Pixel coordinate grounding data:
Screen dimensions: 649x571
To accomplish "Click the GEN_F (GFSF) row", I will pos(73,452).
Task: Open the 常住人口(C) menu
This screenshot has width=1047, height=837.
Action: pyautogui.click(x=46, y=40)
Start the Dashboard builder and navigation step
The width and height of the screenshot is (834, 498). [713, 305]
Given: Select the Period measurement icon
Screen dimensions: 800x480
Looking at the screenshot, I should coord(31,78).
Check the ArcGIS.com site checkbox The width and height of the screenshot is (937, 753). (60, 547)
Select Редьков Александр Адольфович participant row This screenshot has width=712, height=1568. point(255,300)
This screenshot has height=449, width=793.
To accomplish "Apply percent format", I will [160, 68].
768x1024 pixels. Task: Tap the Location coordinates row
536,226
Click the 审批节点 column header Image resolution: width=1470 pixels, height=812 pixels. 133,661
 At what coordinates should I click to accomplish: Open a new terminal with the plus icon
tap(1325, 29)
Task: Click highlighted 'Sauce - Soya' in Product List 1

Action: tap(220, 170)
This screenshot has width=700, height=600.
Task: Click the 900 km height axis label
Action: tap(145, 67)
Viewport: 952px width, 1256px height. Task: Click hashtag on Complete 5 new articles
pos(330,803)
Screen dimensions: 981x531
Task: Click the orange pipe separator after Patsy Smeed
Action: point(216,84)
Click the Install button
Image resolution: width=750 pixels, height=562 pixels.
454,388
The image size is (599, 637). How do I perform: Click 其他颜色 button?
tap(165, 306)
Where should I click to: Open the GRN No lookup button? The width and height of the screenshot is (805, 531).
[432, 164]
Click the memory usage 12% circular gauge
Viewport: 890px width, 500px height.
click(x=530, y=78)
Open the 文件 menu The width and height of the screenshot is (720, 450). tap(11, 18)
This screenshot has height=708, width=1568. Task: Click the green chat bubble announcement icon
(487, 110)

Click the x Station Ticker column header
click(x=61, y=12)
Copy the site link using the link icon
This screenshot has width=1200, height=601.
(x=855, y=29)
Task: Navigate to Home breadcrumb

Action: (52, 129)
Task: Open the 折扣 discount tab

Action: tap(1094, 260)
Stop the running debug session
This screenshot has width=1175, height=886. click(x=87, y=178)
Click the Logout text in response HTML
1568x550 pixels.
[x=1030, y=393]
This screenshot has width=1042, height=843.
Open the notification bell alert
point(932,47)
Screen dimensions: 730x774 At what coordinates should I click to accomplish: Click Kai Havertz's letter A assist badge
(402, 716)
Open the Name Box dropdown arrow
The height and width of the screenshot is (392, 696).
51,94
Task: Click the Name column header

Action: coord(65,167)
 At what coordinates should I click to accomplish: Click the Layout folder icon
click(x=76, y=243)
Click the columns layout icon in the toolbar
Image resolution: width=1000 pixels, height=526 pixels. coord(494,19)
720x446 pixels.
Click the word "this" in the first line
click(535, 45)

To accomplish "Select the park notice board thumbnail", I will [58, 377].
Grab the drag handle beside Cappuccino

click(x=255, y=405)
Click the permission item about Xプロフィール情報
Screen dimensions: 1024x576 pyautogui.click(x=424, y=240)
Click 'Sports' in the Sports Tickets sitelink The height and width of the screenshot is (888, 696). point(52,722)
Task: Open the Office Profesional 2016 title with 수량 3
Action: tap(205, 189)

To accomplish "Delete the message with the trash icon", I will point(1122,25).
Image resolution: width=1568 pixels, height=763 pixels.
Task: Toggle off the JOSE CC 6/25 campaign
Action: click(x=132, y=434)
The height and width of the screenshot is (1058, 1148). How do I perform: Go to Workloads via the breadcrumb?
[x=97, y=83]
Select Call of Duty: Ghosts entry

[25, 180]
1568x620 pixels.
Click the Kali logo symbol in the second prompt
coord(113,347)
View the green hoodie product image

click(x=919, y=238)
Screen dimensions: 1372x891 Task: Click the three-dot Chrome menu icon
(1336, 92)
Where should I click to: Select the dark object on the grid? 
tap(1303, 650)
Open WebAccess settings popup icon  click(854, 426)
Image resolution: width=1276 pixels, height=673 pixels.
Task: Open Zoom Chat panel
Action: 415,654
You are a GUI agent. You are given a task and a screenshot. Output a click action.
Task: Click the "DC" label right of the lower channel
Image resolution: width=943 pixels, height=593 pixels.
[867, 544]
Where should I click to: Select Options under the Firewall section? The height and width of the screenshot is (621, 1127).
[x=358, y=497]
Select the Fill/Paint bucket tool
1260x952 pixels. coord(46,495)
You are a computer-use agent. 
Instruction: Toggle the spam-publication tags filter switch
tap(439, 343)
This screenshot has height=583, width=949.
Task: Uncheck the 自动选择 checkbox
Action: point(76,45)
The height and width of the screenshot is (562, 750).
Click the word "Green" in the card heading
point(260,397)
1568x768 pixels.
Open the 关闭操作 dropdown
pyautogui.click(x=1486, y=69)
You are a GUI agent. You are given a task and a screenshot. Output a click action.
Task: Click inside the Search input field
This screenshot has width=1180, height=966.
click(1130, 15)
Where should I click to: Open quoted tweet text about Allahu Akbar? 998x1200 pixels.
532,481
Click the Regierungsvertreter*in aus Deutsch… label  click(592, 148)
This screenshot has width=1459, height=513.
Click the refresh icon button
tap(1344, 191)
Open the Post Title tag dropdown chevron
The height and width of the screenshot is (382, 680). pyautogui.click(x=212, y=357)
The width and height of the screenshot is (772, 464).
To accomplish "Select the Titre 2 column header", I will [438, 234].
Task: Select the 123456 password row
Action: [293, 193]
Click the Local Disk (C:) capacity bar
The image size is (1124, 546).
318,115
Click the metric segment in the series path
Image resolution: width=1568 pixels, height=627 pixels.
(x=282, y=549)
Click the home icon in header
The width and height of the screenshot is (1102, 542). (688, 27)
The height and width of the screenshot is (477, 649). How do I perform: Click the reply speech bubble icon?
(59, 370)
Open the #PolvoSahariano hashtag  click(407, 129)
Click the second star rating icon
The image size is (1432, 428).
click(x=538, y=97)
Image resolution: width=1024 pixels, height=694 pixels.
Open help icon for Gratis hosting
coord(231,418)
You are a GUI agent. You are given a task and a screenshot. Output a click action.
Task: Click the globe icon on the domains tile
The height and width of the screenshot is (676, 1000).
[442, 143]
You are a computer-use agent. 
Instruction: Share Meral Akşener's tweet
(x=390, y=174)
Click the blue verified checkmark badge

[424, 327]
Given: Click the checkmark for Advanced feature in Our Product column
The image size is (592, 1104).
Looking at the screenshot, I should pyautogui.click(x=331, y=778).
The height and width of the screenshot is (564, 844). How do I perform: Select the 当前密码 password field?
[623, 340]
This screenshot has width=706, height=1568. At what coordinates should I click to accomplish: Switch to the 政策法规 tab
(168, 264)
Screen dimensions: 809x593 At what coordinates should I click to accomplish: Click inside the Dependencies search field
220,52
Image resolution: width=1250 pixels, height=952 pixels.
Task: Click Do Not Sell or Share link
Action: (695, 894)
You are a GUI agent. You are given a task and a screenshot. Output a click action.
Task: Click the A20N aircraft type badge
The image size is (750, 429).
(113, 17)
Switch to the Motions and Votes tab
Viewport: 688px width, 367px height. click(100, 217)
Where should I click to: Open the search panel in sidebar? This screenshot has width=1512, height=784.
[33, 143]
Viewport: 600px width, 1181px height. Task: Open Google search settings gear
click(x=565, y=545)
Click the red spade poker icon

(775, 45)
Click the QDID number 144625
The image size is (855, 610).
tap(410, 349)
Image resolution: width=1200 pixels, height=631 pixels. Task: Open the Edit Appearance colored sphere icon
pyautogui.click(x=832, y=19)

• _What you are asked to do_
Please restate the records word for word. Go from the first line to the line with "Click the memory usage 12% circular gauge" and include both.

• _Solution_
Screen dimensions: 649x571
To accomplish "Click the GEN_F (GFSF) row", I will pos(73,452).
Task: Open the 常住人口(C) menu
This screenshot has width=1047, height=837.
Action: pyautogui.click(x=46, y=40)
Start the Dashboard builder and navigation step
The width and height of the screenshot is (834, 498). [713, 305]
Given: Select the Period measurement icon
Screen dimensions: 800x480
Looking at the screenshot, I should coord(31,78).
Check the ArcGIS.com site checkbox The width and height of the screenshot is (937, 753). (60, 547)
Select Редьков Александр Адольфович participant row This screenshot has width=712, height=1568. point(255,300)
This screenshot has height=449, width=793.
To accomplish "Apply percent format", I will [160, 68].
768x1024 pixels. Task: Tap the Location coordinates row
536,226
Click the 审批节点 column header Image resolution: width=1470 pixels, height=812 pixels. 133,661
 At what coordinates should I click to accomplish: Open a new terminal with the plus icon
tap(1325, 29)
Task: Click highlighted 'Sauce - Soya' in Product List 1

Action: tap(220, 170)
This screenshot has width=700, height=600.
Task: Click the 900 km height axis label
Action: tap(145, 67)
Viewport: 952px width, 1256px height. Task: Click hashtag on Complete 5 new articles
pos(330,803)
Screen dimensions: 981x531
Task: Click the orange pipe separator after Patsy Smeed
Action: point(216,84)
Click the Install button
Image resolution: width=750 pixels, height=562 pixels.
454,388
The image size is (599, 637). How do I perform: Click 其他颜色 button?
tap(165, 306)
Where should I click to: Open the GRN No lookup button? The width and height of the screenshot is (805, 531).
[432, 164]
Click the memory usage 12% circular gauge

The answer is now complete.